Le type de respiration
On décrit la respiration classiquement dite physiologique abdominodiaphragmatique, la respiration costale supérieure et/ou inférieure utilisant uniquement le gril costal. Est-elle nasale ? Buccale ? En ventilation spontanée/forcée ? Le thérapeute analyse également la qualité de cette respiration. La respiration paradoxale qui inverse la respiration abdominodiaphragmatique est un signe pathologique témoignant d’une détresse respiratoire ainsi que de la mise en jeu des inspirateurs accessoires. On décrit également :
• la respiration de Cheyne-Stokes, qui se caractérise par une apnée de 20 à 30s suivie d’une reprise de respiration devenant progressivement plus rapide pour diminuer de nouveau avant une autre période d’apnée. Elle est retrouvée dans les cas d’urémie ;
• la respiration de Kussmaul, qui se caractérise par une fréquence normale ou augmentée où l’inspiration et l’expiration sont profondes, égales et régulières. Elle est retrouvée dans les cas d’acidose du coma diabétique ;
• la respiration de Biot, qui se caractérise par une respiration périodique avec pauses prolongées et irrégulières. Elle est retrouvée dans les cas d’hypertension intracrânienne.
La fréquence respiratoire
La fréquence respiratoire est mesurée (sans le signaler au patient pour lui permettre de respirer normalement) à l’aide d’un chronomètre sur une durée minimum de 30s [1]. Sa valeur moyenne est de 12 à 16 cycles/min chez l’adulte et l’adolescent. Une augmentation est appelée « tachypnée » et résulte d’une adaptation de l’appareil respiratoire à un dysfonctionnement.

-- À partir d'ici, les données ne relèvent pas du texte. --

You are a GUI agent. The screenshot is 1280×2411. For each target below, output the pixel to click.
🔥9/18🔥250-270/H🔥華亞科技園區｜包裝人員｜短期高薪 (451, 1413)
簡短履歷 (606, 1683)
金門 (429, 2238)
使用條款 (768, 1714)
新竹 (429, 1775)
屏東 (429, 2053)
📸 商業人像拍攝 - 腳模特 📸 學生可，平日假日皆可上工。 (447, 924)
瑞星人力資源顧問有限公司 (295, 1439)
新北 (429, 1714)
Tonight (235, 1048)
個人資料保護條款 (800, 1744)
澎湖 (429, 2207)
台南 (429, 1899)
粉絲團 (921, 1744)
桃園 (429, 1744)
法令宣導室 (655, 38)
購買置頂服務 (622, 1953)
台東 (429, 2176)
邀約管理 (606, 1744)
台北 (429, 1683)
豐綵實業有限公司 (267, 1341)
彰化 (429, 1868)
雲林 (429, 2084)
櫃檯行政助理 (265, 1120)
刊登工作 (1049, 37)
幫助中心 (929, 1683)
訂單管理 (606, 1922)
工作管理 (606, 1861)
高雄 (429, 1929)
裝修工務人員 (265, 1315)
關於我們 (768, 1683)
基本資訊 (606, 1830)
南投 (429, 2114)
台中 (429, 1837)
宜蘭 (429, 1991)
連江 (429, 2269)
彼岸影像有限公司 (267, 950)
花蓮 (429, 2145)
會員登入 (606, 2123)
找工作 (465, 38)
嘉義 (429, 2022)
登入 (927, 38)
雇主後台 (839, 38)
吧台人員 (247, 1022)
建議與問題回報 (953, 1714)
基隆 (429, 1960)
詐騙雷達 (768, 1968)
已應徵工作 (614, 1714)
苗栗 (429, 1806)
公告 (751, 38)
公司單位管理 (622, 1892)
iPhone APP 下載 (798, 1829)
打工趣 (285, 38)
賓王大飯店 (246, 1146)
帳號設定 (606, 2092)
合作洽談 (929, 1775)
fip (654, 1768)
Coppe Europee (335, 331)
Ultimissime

Une diminution est appelée « bradypnée ».
Les tirages
Les tirages témoignent de l’activité anormale des muscles inspirateurs d’effort. C’est l’activité du sterno-cléidomastoïdien ou des scalènes que l’on met en évidence. La contraction des intercostaux (signe de Hoover) ou les battements des ailes du nez chez l’enfant peuvent témoigner d’une détresse respiratoire.